**BRANO DA LEGGERE:**
Nel nuovo Codice dei Contratti Pubblici, all’esito delle modifiche apportate dal (“Correttivo”) D.Lgs. n.56/2017, il regime del costo della manodopera è parificato a quello dei costi di sicurezza. Quindi, la mancata indicazione separata dell’uno o dell’altro nell’offerta economica legittima l’esclusione dell’offerente dalla gara, in tal senso deponendo il testo normativo dell’art. 95 co.10 D.Lgs. 50/2016 nella parte in cui, adoperando il modo indicativo ed il tempo presente, chiarisce inequivocabilmente che “nell’offerta economica l’operatore deve indicare i propri costi della manodopera e gli oneri aziendali …”.
La mancata puntuale indicazione, in sede di offerta, dei costi della manodopera comporta, dunque, necessariamente l’esclusione del concorrente dalla gara, non essendo siffatta lacuna rimediabile attraverso il soccorso istruttorio (T.A.R. Lazio, Roma, sez. I, 18/03/2019, n. 3605; T.A.R. Lombardia, Milano, sez. IV, 24/12/2018, n. 28549).
Il Consiglio di Stato ha condiviso la prospettata interpretazione letterale della richiamata disposizione, statuendo che “nell’ambito di una gara pubblica, si intendono violate le disposizioni di cui all’art. 95, co. 10 del D.Lgs. n. 50/2016, laddove l’operatore economico che intenda partecipare alla gara non abbia inserito nell’offerta economica i propri costi della manodopera” (Consiglio di Stato sez. III, 03/07/2019, n. 4556) essendo, quindi, “illegittima la decisione della Commissione di gara di riammettere le imprese escluse per omessa indicazione separata dei costi della manodopera rispetto agli oneri aziendali in presenza di espressa previsione in tal senso della lex specialis di gara, contenente il rinvio all’art. 95, comma 10, d.lg. n. 50/2016. Si tratta infatti, da un lato (per i costi della manodopera) di informazioni che solo l’operatore economico, datore di lavoro, può conoscere, sicché non possono formare oggetto di una precostituita modalità di computo ed imposizione, ai fini dello scorporo dal prezzo, e, dall’altro, (per gli oneri aziendali di adempimento delle disposizioni in tema di salute e sicurezza sui luoghi di lavoro) di costi interni aziendali dell’impresa, da quantificarsi in rapporto all’offerta economica e all’organizzazione propria e autonoma dell’impresa concorrente; sicché, in difetto di una separata indicazione, verrebbe meno l’obiettivo della norma — e della previsione della lex specialis, che espressamente richiedeva, a pena di esclusione, l’osservanza dell’adempimento — che è evidentemente quello di verificare il rispetto delle prescrizioni in materia di retribuzione, assicurazione obbligatoria e sicurezza del lavoro. Si tratta pertanto di violazione sostanziale di una disposizione idonea a determinare una vera incertezza sul contenuto dell’offerta economica e, pertanto, non sanabile con il potere di soccorso istruttorio della stazione appaltante” (Consiglio di Stato sez. V, 25/09/2018, n. 5513.

**CONSEGNA:** Dal brano sui costi della manodopera, ricopia senza cambiare nulla il passo che comincia con le parole in cui compare "La mancata puntuale" e termina con "24/12/2018, n. 28549).".

**MATERIALE:**
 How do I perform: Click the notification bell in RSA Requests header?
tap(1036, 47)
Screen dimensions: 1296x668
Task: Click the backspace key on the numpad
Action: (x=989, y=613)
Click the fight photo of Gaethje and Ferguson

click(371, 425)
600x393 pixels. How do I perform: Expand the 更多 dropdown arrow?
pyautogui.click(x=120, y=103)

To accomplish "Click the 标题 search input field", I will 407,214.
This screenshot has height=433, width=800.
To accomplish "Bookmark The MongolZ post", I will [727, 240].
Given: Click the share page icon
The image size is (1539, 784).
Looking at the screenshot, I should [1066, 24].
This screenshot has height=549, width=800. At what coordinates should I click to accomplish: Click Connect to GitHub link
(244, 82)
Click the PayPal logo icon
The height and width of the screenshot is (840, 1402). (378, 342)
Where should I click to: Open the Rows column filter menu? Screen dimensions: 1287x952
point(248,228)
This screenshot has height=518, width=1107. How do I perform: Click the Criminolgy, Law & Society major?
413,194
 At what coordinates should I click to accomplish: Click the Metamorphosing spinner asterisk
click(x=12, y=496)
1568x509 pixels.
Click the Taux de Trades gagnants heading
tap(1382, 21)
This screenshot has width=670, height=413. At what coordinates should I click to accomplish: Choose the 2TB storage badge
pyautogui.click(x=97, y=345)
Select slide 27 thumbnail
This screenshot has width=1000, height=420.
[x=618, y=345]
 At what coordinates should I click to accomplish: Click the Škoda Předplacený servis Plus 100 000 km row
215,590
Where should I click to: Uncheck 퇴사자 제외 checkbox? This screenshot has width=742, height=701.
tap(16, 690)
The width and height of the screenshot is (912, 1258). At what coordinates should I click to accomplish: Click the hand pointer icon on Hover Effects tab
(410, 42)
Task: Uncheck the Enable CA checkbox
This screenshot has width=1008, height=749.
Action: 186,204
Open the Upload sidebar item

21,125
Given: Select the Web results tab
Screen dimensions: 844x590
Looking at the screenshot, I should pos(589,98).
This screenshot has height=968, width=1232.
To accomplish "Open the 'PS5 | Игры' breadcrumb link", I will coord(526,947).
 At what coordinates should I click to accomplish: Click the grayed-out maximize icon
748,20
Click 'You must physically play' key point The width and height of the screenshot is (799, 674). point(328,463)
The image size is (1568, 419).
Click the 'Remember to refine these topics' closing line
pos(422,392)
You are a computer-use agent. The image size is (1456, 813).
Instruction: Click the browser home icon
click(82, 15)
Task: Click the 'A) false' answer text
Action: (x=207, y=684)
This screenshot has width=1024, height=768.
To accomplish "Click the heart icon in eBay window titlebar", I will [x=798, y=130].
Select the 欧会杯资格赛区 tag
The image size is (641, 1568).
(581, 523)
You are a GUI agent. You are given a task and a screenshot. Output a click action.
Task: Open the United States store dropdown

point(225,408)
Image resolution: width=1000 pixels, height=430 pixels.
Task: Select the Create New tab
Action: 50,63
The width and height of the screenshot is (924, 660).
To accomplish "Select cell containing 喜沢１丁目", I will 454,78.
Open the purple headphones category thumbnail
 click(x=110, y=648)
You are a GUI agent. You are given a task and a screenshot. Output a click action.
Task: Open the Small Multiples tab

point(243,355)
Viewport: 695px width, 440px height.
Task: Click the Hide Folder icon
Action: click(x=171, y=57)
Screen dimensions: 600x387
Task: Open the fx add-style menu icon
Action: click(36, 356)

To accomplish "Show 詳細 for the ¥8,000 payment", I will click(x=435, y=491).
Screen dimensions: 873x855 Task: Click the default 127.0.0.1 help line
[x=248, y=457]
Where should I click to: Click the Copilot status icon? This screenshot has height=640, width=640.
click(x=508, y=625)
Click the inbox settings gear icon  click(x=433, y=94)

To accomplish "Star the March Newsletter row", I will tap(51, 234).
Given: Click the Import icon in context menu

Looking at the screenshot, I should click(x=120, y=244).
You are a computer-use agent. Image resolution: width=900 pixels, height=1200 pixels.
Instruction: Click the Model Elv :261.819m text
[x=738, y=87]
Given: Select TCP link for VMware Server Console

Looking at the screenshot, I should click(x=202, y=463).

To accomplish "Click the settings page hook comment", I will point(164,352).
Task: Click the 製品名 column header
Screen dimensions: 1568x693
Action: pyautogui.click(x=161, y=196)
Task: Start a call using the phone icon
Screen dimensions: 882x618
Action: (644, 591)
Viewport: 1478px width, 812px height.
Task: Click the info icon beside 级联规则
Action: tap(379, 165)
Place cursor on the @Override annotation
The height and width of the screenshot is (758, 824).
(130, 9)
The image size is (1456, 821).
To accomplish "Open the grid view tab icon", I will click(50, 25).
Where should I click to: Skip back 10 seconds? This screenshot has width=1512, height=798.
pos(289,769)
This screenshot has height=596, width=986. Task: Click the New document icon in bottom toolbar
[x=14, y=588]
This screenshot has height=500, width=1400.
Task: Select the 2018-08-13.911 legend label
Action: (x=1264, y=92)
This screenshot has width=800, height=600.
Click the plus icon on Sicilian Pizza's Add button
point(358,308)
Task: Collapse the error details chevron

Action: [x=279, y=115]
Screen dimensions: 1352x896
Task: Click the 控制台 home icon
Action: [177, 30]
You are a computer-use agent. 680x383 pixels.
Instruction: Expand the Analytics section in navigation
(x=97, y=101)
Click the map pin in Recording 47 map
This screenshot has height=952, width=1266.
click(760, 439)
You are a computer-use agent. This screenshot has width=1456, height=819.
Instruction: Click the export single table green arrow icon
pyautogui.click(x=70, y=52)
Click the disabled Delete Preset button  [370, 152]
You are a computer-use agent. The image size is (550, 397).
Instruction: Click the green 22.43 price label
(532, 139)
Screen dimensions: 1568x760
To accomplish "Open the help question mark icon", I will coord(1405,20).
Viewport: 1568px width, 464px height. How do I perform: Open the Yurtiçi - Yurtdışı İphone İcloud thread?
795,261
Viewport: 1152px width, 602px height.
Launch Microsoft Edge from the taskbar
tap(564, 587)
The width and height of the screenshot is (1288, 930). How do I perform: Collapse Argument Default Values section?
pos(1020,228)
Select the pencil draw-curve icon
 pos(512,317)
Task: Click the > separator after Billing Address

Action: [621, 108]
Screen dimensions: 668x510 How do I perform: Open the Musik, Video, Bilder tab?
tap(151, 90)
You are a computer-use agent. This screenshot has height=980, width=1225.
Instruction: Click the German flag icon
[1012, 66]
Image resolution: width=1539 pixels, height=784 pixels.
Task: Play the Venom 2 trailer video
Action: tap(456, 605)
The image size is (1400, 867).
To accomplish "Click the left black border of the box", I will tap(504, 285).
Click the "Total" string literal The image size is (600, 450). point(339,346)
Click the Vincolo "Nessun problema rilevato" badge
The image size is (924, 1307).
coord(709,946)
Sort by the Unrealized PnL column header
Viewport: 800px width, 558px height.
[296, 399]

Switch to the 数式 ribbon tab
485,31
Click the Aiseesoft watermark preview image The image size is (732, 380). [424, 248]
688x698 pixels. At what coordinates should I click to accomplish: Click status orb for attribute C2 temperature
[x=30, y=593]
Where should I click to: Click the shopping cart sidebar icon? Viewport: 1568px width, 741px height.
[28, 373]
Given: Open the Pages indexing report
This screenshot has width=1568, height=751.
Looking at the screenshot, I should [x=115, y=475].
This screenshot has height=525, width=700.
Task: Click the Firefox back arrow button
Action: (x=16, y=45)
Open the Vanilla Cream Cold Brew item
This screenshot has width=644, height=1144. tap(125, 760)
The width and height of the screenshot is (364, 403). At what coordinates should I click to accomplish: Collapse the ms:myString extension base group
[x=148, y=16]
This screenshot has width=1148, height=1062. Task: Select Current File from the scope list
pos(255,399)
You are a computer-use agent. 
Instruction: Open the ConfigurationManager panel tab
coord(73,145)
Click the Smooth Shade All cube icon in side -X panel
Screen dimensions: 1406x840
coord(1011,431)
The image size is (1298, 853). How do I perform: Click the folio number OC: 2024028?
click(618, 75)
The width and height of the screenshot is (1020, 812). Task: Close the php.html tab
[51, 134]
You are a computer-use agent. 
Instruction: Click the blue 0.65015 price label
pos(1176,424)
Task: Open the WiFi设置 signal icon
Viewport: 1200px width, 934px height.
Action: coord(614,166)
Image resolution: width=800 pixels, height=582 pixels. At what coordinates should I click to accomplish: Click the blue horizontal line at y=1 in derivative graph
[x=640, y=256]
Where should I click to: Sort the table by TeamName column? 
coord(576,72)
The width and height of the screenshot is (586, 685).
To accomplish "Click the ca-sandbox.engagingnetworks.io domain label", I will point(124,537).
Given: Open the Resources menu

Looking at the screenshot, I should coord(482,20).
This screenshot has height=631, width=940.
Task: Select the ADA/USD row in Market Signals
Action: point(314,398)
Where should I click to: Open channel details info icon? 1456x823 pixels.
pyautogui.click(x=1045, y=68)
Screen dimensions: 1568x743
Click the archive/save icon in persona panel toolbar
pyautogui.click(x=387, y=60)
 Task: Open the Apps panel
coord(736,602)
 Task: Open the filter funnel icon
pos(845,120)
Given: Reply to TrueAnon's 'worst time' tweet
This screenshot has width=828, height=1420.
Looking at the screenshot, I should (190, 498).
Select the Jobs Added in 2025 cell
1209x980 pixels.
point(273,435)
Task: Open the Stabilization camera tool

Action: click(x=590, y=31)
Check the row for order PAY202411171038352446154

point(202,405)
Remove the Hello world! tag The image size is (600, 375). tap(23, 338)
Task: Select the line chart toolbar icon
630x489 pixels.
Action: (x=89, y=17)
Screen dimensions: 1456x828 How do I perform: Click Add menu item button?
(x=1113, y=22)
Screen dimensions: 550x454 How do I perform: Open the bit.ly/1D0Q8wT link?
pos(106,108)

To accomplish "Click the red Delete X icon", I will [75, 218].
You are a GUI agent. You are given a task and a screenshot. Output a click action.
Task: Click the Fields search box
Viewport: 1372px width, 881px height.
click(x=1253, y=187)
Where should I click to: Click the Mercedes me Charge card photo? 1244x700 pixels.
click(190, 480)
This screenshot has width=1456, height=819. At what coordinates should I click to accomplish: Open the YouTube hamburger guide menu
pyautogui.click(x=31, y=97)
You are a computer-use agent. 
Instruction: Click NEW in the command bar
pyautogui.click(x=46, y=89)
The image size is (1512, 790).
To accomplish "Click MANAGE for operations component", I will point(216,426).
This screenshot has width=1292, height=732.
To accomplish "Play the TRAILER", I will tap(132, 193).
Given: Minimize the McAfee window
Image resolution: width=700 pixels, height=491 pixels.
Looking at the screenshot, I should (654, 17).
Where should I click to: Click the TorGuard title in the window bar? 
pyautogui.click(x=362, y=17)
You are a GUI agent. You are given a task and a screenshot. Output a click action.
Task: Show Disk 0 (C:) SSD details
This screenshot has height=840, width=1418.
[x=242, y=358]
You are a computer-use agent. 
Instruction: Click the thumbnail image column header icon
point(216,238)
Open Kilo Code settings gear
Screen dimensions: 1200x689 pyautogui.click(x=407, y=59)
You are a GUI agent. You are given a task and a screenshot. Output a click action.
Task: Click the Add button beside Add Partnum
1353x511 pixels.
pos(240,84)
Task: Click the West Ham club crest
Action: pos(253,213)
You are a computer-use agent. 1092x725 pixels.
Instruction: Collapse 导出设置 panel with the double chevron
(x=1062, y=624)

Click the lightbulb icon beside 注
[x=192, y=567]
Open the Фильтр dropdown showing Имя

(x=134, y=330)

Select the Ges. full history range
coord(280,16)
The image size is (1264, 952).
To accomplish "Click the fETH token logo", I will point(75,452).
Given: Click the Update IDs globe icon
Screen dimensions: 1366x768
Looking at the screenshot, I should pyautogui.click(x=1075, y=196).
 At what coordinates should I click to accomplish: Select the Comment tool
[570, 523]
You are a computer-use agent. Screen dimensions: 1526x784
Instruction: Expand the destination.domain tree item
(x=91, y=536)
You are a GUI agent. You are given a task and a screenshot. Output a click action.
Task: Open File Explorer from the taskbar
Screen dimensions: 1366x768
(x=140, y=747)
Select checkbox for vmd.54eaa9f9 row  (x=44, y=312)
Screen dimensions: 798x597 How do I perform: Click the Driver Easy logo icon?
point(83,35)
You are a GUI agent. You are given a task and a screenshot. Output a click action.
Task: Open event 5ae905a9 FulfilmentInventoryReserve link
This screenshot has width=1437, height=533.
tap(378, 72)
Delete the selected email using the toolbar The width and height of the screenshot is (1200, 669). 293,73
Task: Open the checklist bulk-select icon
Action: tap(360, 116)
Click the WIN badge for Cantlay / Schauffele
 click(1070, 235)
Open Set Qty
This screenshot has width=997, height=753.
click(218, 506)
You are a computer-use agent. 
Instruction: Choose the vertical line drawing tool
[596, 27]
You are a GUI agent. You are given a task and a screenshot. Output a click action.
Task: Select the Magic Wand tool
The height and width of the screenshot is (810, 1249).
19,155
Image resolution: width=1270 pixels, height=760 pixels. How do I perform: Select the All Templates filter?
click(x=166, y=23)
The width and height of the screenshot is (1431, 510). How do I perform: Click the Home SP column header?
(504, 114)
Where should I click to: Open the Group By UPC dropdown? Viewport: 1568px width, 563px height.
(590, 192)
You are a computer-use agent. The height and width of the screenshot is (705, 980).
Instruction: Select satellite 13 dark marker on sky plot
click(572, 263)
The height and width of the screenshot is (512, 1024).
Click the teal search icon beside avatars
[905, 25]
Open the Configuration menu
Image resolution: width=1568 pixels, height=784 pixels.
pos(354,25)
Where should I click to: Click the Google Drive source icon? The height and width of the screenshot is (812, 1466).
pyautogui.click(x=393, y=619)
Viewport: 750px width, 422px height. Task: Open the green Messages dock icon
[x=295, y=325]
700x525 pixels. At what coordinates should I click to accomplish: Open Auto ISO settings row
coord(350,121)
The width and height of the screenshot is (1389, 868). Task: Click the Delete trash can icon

**RISPOSTA COMPLETA:**
La mancata puntuale indicazione, in sede di offerta, dei costi della manodopera comporta, dunque, necessariamente l’esclusione del concorrente dalla gara, non essendo siffatta lacuna rimediabile attraverso il soccorso istruttorio (T.A.R. Lazio, Roma, sez. I, 18/03/2019, n. 3605; T.A.R. Lombardia, Milano, sez. IV, 24/12/2018, n. 28549).